CERTIFICATE OF INCORPORATION

OF

REX AMERICAN RESOURCES CORPORATION

          1. The name of the corporation is:

              REX American Resources Corporation

          2. The address of its registered office in the State of Delaware is 100 West Tenth Street, in the City of Wilmington, County of New Castle. The name of its registered agent at such address is The Corporation Trust Company.

          3. The nature of the business or purposes to be conducted or promoted is:

          To engage in any lawful act or activity for which corporations may be organized under the General Corporation Law of Delaware.

          4. The total number of shares of stock which the Corporation shall have authority to issue is Forty-Five Million (45,000,000) and the par value of each of such shares is One Cent ($.01) amounting in the aggregate to Four Hundred Fifty Thousand Dollars ($450,000)

          The number of authorized shares of any class or classes of stock may be increased or decreased by the affirmative vote of the holders of a majority of the stock of the corporation entitled to vote.

          5. The name and mailing address of each incorporator is as follows:

 

 

 

 

 

 

 

NAME

 

MAILING ADDRESS

 

 

 


 


 

 

 

 

 

 

 

 

 

D. A. Hampton

 

100 West Tenth Street

 

 

 


 

Wilmington, Delaware 19801

 

 

S. M. Chapman

 

100 West Tenth Street

 

 

 


 

Wilmington, Delaware 19801

 

 

S. K. Zimmerman

 

100 West Tenth Street

 

 

 


 

Wilmington, Delaware 19801

 

          6. The Corporation is to have perpetual existence.

          7. In furtherance and not in limitation of the powers conferred by statute, the Board of Directors is expressly authorized:

          To make, alter or repeal the By-Laws of the Corporation.

          8. Elections of Directors need not be by written ballot unless the By-Laws of the Corporation shall so provide.

          Meetings of stockholders may be held within or without the State of Delaware, as


the By-Laws may provide. The books of the Corporation may be kept (subject to any provision contained in the statutes) outside the State of Delaware at such place or places as may be designated from time to time by the Board of Directors or in the By-Laws of the Corporation.

          9. The Corporation reserves the right to amend, alter, change or repeal any provision contained in this Certificate of Incorporation, in the manner now or hereafter prescribed by statute, and all rights conferred upon stockholders herein are granted subject to this reservation.
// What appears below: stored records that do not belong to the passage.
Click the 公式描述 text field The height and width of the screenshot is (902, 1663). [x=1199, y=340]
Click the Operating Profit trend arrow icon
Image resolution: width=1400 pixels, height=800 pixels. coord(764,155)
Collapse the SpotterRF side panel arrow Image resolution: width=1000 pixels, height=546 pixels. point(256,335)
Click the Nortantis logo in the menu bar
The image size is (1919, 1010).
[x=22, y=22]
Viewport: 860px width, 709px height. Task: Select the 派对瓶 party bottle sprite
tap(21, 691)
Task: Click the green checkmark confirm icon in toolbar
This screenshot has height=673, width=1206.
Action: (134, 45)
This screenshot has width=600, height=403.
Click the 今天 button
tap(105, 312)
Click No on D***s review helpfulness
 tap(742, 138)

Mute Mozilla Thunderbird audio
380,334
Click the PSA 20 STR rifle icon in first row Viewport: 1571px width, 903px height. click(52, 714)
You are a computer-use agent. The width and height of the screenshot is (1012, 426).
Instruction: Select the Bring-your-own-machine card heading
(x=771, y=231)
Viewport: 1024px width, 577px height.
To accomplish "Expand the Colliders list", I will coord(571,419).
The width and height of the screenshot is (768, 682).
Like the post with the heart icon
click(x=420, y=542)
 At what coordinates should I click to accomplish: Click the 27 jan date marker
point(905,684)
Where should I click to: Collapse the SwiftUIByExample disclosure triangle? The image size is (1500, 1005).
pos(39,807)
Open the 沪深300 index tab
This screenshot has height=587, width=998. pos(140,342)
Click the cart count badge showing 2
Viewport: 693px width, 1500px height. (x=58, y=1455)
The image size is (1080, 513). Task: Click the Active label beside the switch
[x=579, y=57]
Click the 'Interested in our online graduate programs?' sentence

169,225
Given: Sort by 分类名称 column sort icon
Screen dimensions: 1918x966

          10. To the fullest extent now or hereafter permitted by the Delaware General Corporation Law, a director of the Corporation shall not be liable to the Corporation or its stockholders for monetary damages for a breach of fiduciary duty as a director.

          Notwithstanding the fact that a lesser percentage may be specified by law, the affirmative vote of the holders of sixty-six and two-thirds percent or more of the voting power of all shares of the Corporation then outstanding and entitled to vote thereon, voting together as a single class, shall be required to amend or repeal, or adopt any provision inconsistent with, this Section 10.